La Martin decise che era meglio guardare per terra e ignorare chi le stava attorno, mentre oltrepassava la famiglia in lacrime.

Dei ragazzi che la accompagnavano, solo Allison sembrava quella più in empatia con lei.
Derek sorrideva fissando il cellulare, probabilmente preso da una chat con Stiles, e Cora sembrava fuori dal mondo, come se stesse camminando, pensando o vivendo in automatico.

«Tu le senti ancora, vero?» Chiese Allison comprensiva, tendendole una mano, che la rossa afferrò di scatto.

«Le voci? Si, e ultimamente sono sempre più forti. Sento le grida spaccatimpani delle persone morte che piangono e si lamentano, perché non avrebbero voluto fare la fine delle bestie da macello… lo strazio dei ragazzi che avvertono il dolore dei genitori, e provano a consolarli…la gente che piange per strada, credimi è un incubo.. è tutto orrendo…sembra di essere finiti in un girone dell’inferno!»

Per quanto ci provasse,Lydia non potè trattenere le lacrime: Allison si commosse alla vista dell’amica ridotta in quel modo, stringendo la presa ancora più forte, abbracciandola e proteggendola.

«Lydia, ascoltami, non piangere, e prova a farti forza! Più ti disperi e più le voci aumenteranno di volume, e di conseguenza il polline potrebbe captare il tuo disagio e giocarti qualche altro brutto scherzo.
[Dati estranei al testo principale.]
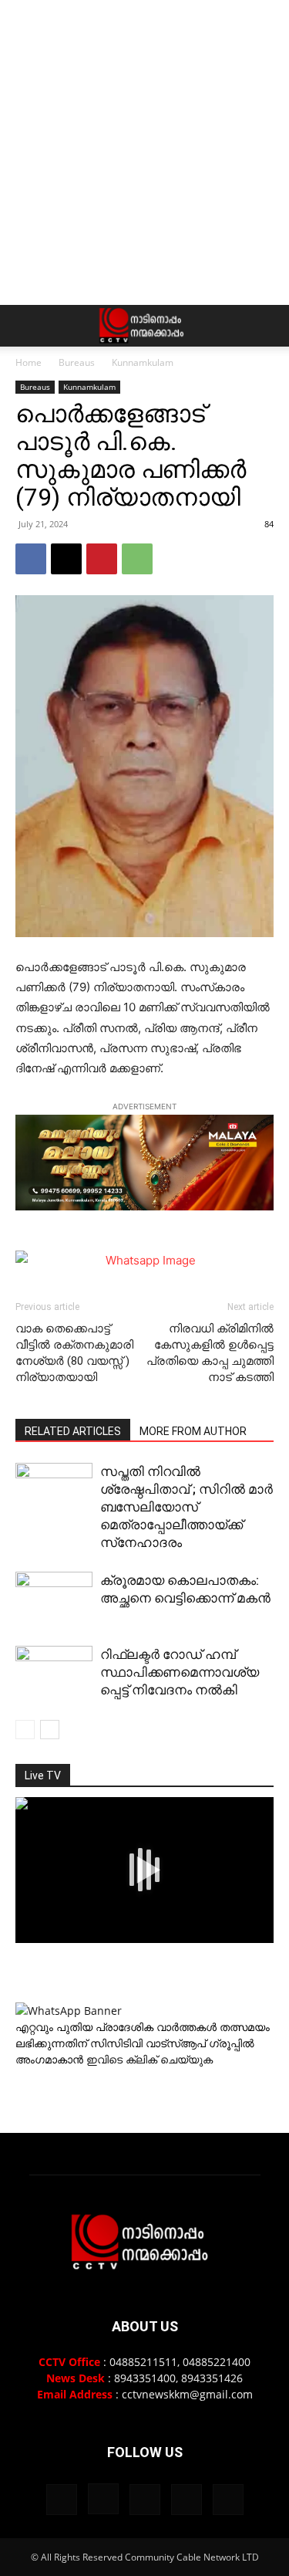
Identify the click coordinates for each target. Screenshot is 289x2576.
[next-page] (49, 1729)
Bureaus (77, 362)
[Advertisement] (144, 152)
Pensa a noi, concentrati su dove ci troviamo e sul fatto che stiamo cercando qualcuno che ci aiuti, e che soprattutto siamo tutti vivi, nonostante una luna piena passata fuori i confini di Beacon Hills. Pensaci! Era impensabile solo un anno fa…e adesso è accaduto. Lo so, quelle donne soffrono, e tutte le persone colpite in città da questi omicidi stanno male, ma per favore, non farne una questione di cuore, altrimenti è peggio per tutti!»

Il discorsetto di Allison consolò Lydia, che ringraziò mentalmente tutti i santi del cielo per averle regalato un’amica del genere.

«Grazie Allison, farò come dici, o almeno ci proverò»

Le due si strinsero forte, camminando sul marciapiede, mentre Derek e Cora stavano appena dietro di loro.
La Hale nello specifico fissò la ragazza fulva con uno sguardo distrutto. Sapeva di essere lei la responsabile del dolore sia della città che della Martin, ma non poteva farci nulla.